=== Begin Enclosure ===
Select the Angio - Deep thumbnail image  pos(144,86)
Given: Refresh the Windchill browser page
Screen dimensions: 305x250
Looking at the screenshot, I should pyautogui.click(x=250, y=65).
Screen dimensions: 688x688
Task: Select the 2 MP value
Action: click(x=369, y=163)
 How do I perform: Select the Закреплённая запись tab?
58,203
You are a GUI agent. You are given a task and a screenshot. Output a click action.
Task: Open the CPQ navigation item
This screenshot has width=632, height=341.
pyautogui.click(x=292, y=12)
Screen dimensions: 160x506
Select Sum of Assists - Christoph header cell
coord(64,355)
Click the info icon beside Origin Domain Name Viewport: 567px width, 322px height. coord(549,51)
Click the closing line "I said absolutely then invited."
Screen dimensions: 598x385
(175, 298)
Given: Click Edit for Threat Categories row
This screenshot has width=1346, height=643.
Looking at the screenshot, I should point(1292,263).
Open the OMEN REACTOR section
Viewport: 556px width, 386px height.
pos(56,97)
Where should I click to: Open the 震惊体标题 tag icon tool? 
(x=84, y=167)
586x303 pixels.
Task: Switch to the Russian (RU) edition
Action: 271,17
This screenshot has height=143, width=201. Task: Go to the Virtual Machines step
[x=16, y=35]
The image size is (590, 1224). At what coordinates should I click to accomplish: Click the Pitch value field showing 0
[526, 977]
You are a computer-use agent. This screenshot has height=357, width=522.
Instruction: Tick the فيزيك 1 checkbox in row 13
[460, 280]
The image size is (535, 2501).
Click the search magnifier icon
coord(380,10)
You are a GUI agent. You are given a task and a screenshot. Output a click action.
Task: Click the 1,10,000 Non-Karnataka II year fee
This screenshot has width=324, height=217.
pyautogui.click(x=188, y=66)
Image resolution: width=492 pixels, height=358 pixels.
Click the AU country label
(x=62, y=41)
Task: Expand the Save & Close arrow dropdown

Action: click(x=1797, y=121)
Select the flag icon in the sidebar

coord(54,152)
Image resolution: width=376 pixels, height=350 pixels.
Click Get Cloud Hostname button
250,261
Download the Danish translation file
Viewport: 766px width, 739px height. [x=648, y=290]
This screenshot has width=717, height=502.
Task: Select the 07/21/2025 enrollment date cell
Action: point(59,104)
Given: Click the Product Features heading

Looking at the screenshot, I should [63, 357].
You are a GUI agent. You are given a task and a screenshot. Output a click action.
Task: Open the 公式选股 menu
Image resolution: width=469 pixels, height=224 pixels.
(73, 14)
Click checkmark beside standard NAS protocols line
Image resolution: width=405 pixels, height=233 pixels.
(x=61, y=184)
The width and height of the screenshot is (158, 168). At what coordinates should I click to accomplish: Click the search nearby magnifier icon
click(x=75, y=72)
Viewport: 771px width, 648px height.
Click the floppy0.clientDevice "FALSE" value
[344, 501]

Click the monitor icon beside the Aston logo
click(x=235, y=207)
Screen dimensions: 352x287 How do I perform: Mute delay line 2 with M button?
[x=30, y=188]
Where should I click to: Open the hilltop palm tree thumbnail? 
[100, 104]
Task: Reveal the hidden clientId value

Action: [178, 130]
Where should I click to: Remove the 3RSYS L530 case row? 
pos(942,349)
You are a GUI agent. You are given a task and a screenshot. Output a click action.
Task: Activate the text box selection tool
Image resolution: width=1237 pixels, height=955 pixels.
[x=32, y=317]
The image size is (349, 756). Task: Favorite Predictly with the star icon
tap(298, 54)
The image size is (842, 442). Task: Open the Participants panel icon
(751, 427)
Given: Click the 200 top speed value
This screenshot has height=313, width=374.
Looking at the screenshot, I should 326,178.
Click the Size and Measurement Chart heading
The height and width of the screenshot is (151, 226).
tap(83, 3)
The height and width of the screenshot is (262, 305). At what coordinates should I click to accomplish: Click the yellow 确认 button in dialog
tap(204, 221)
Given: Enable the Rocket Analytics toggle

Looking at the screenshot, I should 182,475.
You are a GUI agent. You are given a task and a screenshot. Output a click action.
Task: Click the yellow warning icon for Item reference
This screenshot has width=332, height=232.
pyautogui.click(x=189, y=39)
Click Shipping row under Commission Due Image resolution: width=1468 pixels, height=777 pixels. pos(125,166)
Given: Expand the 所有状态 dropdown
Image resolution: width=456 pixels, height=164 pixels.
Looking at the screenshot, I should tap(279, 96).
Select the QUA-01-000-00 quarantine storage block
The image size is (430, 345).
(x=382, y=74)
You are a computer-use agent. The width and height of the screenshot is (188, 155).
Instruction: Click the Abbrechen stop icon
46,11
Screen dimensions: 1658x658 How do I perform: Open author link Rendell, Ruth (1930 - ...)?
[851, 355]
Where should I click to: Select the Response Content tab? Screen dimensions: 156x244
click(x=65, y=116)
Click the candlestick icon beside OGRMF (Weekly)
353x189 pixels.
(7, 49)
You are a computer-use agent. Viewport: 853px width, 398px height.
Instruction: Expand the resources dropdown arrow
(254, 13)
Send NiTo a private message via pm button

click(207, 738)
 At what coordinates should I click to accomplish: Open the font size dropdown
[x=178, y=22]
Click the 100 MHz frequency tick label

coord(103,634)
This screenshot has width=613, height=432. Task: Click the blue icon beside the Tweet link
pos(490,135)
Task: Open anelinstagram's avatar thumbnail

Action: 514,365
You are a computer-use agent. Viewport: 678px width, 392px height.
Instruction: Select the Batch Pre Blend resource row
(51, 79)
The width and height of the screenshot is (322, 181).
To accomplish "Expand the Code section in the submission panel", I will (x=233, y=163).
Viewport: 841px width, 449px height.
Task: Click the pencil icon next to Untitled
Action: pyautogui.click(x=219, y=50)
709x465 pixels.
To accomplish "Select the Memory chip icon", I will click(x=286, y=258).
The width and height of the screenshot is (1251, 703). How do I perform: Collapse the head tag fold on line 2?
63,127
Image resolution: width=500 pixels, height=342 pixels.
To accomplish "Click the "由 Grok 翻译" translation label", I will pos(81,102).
=== End Enclosure ===
• **WHAT TO DO**: Scan the data above for the string "computer" and copy each line where it appears.

• **RESULT FOR THIS EXERCISE**:
You are a computer-use agent. This screenshot has height=357, width=522.
You are a computer-use agent. The width and height of the screenshot is (188, 155).
You are a computer-use agent. Viewport: 853px width, 398px height.
You are a computer-use agent. Viewport: 678px width, 392px height.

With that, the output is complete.